Related conditions can include apraxia, dysarthria or other communication disorders, sensory impairments, urinary incontinence, fecal incontinence, or behavioural disorders.
[citation needed]
Seizure management is more difficult in people with CP as seizures often last longer.
The associated disorders that co-occur with cerebral palsy may be more disabling than the motor function problems.
Causes
Micrograph showing a fetal (placental) vein thrombosis, in a case of fetal thrombotic vasculopathy. This is associated with cerebral palsy and is suggestive of a hypercoagulable state as the underlying cause.
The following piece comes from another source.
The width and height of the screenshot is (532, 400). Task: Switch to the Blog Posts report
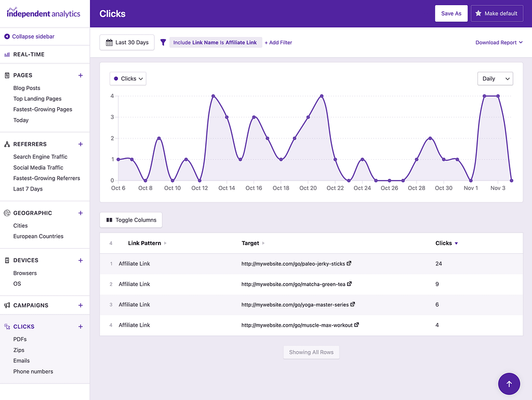pyautogui.click(x=26, y=87)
Cerebral palsy is due to abnormal development or damage occurring to the developing brain. This damage can occur during pregnancy, delivery, the first month of life, or less commonly in early childhood. Structural problems in the brain are seen in 80% of cases, most commonly within the white matter.
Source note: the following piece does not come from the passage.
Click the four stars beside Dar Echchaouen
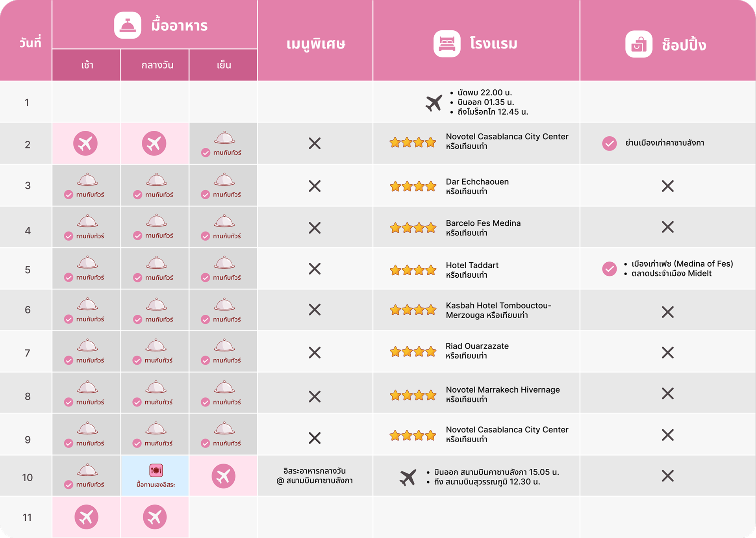 (413, 186)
More than three-quarters of cases are believed to result from issues that occur during pregnancy. Most children who are born with cerebral palsy have more than one risk factor associated with CP.
While in certain cases there is no identifiable cause, typical
causes include problems in intrauterine development (e.g. exposure to
radiation, infection, fetal growth restriction), hypoxia
of the brain (thrombotic events, placental conditions), birth trauma
during labor and delivery, and complications around birth or during
childhood.
In Africa birth asphyxia, high bilirubin levels,
and infections in newborns of the central nervous system are main
cause. Many cases of CP in Africa could be prevented with better
resources available.
Preterm birth
Between 40% and 50% of all children who develop cerebral palsy were born prematurely. Most of these cases (75-90%) are believed due to issues that occur around the time of birth, often just after birth. Multiple-birth infants are also more likely than single-birth infants to have CP. They are also more likely to be born with a low birth weight.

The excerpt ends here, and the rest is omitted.